───── DATA TO EXAMINE

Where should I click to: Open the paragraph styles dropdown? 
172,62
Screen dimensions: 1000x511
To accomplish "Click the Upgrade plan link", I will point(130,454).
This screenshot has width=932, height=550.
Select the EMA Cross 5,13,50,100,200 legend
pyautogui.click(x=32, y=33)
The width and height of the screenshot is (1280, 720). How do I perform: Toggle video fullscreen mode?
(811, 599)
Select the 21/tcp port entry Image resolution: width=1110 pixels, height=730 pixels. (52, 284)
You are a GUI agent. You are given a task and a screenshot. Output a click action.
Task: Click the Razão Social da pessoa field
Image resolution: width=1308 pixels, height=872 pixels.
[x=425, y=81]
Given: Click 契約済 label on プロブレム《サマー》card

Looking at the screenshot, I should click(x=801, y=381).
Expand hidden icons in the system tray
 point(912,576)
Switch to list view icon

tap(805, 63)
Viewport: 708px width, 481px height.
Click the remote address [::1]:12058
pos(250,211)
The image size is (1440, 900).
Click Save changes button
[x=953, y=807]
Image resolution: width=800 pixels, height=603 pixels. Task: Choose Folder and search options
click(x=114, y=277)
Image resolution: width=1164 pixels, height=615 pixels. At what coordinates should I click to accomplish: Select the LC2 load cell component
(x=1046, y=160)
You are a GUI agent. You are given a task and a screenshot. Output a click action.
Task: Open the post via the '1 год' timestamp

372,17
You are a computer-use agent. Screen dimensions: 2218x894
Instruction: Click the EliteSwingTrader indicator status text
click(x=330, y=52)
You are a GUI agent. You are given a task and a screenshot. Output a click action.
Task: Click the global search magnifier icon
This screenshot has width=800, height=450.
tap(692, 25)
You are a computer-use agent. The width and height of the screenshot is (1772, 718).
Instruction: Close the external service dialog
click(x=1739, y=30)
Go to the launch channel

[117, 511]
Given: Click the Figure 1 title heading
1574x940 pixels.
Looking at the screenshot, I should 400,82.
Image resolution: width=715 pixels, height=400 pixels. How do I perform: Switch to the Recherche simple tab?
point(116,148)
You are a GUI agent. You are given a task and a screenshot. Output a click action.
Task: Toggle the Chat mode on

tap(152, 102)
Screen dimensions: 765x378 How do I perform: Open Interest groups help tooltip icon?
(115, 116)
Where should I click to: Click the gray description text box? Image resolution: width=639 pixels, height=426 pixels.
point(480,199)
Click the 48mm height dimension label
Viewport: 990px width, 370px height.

──────────

◆ TASK DESCRIPTION ◆
There is a line above that contains "Instruction: Close the". Copy it and all later lines through the last, exactly, and leave out the rest.

◆ TASK ANSWER ◆
Instruction: Close the external service dialog
click(x=1739, y=30)
Go to the launch channel

[117, 511]
Given: Click the Figure 1 title heading
1574x940 pixels.
Looking at the screenshot, I should 400,82.
Image resolution: width=715 pixels, height=400 pixels. How do I perform: Switch to the Recherche simple tab?
point(116,148)
You are a GUI agent. You are given a task and a screenshot. Output a click action.
Task: Toggle the Chat mode on

tap(152, 102)
Screen dimensions: 765x378 How do I perform: Open Interest groups help tooltip icon?
(115, 116)
Where should I click to: Click the gray description text box? Image resolution: width=639 pixels, height=426 pixels.
point(480,199)
Click the 48mm height dimension label
Viewport: 990px width, 370px height.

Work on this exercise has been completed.